Biden’s efforts have coincided with a new militancy within organized labor that has included the overthrowing of leadership in several major unions. The Teamsters’ Sean O’Brien had big demands of the White House, which led to Biden rhetorically siding with the union in its contract fight with UPS, while the UAW’s new leader, Shawn Fain, has been even more of a hardliner. He’s refused to give Biden the UAW’s endorsement until leadership is satisfied with the support he’s provided to the union. This helped provide the impetus for his visit, which was also spurred along by Donald Trump’s decision to hold a rally in Michigan on Wednesday.
The visit itself won’t cause a sudden realignment that brings the entire working class back into the Democratic fold, but it’s an important statement of sincerity and intent.

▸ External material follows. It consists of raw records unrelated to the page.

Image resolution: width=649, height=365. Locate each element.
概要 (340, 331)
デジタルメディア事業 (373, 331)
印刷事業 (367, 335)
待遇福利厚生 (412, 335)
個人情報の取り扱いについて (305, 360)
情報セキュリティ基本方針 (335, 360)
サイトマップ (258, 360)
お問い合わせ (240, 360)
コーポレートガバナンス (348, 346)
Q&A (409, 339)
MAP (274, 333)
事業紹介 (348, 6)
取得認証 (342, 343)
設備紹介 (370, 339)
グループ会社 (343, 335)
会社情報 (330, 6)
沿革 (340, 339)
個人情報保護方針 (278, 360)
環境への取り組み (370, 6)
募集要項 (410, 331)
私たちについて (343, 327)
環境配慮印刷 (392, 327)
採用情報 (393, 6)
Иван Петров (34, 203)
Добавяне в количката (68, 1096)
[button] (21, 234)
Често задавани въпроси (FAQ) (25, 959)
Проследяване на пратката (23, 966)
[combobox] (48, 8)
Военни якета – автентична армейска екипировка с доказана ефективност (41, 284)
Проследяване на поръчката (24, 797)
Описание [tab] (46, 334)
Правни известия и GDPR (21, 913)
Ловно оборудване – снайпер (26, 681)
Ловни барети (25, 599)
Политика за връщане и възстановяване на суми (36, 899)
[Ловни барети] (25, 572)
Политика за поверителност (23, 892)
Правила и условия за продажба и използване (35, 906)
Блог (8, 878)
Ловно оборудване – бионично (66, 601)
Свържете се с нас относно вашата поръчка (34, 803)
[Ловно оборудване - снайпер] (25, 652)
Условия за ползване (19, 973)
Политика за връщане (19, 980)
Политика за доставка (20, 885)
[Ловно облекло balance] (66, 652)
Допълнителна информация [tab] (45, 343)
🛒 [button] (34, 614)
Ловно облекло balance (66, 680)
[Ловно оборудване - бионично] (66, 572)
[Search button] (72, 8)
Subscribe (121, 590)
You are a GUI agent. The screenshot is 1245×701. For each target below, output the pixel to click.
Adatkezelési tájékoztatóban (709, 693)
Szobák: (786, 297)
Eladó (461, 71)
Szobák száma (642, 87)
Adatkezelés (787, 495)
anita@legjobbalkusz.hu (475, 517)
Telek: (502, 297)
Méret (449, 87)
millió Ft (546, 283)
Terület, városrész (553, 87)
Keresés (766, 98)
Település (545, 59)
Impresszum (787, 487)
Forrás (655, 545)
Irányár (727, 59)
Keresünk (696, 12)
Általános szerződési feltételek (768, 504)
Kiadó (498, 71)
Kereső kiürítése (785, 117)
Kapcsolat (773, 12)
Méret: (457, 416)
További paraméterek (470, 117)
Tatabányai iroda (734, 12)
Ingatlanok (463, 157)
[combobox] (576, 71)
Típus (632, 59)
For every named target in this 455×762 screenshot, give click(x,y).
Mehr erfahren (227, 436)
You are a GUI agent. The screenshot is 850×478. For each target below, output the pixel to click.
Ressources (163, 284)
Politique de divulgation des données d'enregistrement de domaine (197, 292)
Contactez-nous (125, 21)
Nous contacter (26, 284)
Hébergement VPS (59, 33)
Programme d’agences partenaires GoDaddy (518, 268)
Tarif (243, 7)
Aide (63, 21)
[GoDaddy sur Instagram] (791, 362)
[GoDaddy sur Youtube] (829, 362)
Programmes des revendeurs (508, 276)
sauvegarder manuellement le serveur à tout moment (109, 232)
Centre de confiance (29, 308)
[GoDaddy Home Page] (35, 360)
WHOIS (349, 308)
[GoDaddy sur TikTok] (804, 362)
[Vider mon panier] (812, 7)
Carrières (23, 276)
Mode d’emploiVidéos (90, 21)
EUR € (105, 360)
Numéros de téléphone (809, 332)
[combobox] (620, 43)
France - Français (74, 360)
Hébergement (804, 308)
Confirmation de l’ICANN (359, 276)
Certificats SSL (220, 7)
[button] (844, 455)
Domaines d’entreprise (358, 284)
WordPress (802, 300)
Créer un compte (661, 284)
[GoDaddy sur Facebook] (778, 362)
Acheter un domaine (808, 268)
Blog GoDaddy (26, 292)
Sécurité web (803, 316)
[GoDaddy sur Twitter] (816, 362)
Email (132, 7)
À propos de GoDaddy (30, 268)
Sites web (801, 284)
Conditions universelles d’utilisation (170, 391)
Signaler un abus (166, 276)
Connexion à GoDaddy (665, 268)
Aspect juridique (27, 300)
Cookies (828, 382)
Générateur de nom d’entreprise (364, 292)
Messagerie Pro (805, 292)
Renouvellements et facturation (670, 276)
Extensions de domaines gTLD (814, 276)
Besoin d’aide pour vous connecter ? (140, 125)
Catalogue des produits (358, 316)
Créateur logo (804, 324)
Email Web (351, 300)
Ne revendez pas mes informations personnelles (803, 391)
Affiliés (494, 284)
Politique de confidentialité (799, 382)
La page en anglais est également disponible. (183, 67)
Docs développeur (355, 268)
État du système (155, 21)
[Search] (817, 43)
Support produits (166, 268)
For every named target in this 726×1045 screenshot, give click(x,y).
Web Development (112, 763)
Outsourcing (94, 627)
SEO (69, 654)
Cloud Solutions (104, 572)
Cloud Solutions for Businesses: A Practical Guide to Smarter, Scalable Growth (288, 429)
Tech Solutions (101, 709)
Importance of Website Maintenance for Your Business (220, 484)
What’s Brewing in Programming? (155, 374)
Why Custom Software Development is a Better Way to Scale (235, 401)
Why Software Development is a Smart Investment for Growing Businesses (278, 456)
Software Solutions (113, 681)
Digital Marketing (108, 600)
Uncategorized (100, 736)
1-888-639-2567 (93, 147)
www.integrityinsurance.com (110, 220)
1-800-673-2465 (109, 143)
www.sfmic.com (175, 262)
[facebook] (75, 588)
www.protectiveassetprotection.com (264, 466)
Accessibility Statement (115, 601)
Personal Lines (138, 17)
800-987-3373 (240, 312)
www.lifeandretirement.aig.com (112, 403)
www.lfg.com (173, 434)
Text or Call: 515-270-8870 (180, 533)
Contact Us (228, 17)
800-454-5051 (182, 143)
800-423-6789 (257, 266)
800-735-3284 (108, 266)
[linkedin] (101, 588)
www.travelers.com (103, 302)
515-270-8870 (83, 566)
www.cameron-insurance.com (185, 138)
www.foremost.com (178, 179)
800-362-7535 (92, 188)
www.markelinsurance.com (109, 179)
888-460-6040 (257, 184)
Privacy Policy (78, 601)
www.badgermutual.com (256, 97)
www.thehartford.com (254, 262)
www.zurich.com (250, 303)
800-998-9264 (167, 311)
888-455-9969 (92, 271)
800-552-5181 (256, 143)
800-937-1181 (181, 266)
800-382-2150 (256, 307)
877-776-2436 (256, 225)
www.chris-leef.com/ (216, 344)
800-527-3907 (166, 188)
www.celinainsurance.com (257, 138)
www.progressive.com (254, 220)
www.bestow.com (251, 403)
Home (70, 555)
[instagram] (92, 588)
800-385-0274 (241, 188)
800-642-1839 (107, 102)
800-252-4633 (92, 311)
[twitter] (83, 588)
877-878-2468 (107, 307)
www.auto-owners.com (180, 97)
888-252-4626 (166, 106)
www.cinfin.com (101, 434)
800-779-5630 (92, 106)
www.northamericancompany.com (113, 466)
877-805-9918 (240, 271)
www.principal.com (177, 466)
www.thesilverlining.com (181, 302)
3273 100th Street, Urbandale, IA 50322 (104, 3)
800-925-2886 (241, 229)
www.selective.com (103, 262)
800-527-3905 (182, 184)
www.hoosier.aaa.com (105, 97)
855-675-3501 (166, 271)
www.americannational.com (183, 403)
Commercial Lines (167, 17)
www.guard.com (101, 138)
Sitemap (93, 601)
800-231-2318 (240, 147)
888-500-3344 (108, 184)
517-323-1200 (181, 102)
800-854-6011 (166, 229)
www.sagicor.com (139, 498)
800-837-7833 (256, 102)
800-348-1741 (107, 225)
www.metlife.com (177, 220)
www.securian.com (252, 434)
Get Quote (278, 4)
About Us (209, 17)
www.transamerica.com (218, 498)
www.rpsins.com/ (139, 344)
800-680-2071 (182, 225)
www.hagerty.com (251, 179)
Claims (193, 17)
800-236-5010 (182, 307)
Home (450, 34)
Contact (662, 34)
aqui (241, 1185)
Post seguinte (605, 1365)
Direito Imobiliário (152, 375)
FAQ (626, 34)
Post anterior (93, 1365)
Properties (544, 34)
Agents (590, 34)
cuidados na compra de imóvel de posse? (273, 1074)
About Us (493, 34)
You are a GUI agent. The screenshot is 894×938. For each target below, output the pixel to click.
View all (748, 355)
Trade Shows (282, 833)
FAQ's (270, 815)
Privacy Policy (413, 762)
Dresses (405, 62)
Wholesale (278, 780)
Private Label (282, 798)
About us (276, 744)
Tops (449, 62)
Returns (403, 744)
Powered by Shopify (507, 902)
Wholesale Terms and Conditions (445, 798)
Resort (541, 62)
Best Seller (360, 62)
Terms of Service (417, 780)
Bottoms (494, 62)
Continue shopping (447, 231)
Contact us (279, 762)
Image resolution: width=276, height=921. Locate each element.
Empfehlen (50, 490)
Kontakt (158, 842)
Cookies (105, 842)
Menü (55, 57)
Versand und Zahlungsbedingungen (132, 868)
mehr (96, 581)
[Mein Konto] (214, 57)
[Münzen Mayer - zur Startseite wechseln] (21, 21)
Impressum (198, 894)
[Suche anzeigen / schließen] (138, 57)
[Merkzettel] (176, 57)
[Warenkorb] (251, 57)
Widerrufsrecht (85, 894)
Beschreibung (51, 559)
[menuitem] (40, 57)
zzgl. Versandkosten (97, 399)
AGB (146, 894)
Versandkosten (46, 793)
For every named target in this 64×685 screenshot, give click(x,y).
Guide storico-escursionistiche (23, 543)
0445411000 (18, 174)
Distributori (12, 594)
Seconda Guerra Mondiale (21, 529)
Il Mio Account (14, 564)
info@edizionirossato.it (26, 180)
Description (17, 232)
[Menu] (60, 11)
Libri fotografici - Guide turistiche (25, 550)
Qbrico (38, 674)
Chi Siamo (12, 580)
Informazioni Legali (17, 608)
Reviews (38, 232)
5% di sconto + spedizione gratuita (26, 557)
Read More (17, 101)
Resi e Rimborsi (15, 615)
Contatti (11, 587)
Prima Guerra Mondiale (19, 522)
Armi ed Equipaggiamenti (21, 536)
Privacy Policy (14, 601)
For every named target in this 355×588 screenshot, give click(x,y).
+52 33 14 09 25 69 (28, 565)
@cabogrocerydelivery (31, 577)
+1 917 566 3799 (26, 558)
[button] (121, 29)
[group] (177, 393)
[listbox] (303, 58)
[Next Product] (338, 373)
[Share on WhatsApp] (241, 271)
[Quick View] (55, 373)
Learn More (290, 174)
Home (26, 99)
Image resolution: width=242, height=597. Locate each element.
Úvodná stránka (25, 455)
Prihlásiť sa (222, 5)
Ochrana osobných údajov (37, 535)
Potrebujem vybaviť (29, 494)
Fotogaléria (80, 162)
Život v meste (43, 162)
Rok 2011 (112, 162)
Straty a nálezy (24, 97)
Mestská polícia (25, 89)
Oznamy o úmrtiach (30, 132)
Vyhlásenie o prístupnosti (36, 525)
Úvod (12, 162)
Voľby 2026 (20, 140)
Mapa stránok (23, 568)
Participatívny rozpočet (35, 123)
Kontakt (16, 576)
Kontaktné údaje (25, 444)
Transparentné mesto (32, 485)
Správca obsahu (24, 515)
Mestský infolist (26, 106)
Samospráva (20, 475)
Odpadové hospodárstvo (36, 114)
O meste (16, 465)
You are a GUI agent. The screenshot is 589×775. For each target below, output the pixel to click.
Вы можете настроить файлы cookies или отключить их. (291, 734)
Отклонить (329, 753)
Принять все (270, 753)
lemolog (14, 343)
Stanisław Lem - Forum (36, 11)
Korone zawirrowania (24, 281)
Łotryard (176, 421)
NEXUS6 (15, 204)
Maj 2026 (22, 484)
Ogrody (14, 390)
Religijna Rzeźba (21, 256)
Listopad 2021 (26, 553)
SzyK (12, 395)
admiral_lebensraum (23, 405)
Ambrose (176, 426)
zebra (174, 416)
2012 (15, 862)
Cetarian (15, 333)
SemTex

Even more critically, while some hack politicos and uber-wealthy donors clutched their pearls over the president appearing to choose sides in a strike, the actual mundanity of the visit, combined with the lack of any perceivable backlash, will have hopefully sent the message to administration and other Democrats that there’s only upside to siding with working people.
Ironically, the visit also helped secure Fain’s fierce repudiation of Trump, who is trying to co-opt the movement by holding a rally of hand-picked scabs at a non-union plant that gives bonuses in creamsicle form.